Le baron d’Escorval pâlit sous l’insulte et ne répondit pas.

Mais il y eut un homme dans l’auditoire, qui ne put supporter l’horrible, l’abominable injustice, qui fut emporté hors de soi… Et celui-là, ce fut l’abbé Midon, qui, l’instant d’avant, recommandait le calme à Maurice.

Il quitta brusquement sa place, se courba pour passer sous les cordes à fourrage qui barraient l’enceinte réservée, et s’avança au pied de l’estrade.

— M. le baron d’Escorval dit vrai, prononça-t-il d’une voix éclatante, les trois cents prisonniers de la citadelle l’attesteront, les accusés en feront serment la tête sur le billot… Et moi qui l’accompagnais, qui marchais à ses côtés, moi prêtre, je jure devant Dieu qui vous jugera l’un et l’autre, monsieur de Sairmeuse, je jure que tout ce qu’il était humainement possible de faire pour arrêter le mouvement, nous l’avons fait !…

Le duc écoutait d’un air à la fois ironique et méchant.

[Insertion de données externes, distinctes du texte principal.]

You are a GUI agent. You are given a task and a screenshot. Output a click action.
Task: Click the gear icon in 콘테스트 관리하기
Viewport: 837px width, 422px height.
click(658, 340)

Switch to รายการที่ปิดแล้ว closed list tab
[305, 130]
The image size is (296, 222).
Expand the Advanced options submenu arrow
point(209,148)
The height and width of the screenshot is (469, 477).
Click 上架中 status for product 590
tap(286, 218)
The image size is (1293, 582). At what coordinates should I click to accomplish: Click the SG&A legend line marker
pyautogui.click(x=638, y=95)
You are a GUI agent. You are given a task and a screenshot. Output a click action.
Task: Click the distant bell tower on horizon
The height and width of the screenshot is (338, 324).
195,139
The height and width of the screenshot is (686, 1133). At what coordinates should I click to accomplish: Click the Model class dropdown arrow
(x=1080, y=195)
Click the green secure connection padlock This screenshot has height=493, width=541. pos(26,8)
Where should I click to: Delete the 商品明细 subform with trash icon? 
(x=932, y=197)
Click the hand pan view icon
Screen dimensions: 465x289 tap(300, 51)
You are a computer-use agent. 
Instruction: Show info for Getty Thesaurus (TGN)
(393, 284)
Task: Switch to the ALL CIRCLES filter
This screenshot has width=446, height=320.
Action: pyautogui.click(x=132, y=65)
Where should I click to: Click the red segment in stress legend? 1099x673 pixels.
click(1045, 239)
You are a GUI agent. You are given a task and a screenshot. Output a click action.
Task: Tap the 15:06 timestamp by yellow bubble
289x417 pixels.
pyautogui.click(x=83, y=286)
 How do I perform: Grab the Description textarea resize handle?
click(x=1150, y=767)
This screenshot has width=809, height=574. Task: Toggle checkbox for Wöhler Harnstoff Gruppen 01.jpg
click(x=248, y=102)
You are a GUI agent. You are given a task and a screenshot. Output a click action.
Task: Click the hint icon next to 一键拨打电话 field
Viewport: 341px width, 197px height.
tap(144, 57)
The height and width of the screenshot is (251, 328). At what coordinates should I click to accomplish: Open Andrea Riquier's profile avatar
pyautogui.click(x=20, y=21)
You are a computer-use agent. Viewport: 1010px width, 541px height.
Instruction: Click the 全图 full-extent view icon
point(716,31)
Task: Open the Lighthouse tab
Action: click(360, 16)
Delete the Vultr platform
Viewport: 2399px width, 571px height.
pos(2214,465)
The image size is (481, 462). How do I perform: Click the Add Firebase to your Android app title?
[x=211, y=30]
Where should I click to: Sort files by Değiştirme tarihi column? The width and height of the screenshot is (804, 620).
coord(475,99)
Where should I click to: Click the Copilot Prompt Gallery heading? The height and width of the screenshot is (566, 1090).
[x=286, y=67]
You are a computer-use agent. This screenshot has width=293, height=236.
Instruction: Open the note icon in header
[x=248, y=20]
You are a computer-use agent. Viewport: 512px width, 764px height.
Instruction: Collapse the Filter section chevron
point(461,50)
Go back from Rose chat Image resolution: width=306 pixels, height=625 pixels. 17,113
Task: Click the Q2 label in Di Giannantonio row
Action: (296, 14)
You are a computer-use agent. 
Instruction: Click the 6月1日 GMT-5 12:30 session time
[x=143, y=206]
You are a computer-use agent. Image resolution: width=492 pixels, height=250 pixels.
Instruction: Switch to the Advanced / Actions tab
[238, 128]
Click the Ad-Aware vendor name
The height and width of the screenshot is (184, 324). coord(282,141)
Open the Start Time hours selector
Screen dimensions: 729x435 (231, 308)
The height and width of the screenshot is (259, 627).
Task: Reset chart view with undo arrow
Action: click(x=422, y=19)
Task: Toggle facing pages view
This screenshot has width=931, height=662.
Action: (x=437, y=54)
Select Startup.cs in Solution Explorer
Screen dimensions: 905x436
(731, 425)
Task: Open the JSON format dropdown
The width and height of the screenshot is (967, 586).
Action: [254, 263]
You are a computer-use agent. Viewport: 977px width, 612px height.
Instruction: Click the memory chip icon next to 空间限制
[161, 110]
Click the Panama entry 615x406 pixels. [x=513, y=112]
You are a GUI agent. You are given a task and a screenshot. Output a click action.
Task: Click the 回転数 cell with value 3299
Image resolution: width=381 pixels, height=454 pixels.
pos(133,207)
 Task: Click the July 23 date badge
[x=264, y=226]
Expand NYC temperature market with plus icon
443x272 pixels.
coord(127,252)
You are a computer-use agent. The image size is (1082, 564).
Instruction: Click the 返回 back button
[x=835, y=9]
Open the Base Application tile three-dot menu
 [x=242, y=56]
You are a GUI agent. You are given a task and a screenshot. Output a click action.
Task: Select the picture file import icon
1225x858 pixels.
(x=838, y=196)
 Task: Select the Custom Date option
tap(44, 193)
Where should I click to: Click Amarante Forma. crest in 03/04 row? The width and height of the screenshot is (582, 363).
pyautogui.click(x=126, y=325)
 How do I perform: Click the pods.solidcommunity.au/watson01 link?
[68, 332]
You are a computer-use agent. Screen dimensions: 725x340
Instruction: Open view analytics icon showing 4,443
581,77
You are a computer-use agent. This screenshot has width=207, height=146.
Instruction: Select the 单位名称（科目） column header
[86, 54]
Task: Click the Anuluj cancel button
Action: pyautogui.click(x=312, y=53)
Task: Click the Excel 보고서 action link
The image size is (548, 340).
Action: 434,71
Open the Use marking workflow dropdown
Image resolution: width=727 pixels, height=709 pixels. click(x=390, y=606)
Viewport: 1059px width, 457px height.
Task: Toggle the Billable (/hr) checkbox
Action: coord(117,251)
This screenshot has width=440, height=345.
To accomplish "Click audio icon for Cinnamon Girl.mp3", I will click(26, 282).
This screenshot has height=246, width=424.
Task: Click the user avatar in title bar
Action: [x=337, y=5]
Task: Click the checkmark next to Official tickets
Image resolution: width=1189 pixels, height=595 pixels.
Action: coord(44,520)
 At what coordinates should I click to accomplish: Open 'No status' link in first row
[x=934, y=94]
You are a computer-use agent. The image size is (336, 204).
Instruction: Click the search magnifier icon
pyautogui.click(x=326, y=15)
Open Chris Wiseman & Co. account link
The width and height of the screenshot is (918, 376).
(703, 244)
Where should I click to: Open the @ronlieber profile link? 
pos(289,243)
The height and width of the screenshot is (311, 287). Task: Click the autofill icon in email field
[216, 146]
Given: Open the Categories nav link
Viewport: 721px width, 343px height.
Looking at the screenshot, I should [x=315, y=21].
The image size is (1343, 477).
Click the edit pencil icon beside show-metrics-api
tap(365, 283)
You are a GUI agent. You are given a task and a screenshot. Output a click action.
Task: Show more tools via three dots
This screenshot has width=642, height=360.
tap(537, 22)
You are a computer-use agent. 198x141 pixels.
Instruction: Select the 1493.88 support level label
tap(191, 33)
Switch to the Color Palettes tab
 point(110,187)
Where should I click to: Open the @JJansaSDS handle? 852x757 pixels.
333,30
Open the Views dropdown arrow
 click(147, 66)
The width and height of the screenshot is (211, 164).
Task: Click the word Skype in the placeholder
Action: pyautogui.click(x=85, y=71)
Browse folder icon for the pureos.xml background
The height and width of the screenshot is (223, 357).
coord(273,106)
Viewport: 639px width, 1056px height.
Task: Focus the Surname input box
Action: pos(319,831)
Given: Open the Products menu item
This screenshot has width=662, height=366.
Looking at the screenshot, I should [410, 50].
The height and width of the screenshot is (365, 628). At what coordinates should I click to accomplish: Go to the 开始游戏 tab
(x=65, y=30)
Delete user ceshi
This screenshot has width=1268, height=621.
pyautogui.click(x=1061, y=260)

— On ne me trompait donc pas, dit-il, quand on m’affirmait que la rébellion avait un aumônier !… Allez, monsieur le curé, vous devriez rentrer sous terre de honte. Vous, un prêtre, mêlé à ces coquins, à ces ennemis de notre bon roi et de notre sainte religion !… Et ne niez pas… Vos traits contractés, vos yeux rougis, le désordre de vos vêtements souillés de poussière et de boue, tout trahit votre conduite coupable !… Faut-il donc que ce soit moi, un soldat, qui vous rappelle à la pudeur, au respect de votre caractère sacré !… Taisez-vous, monsieur, éloignez-vous !…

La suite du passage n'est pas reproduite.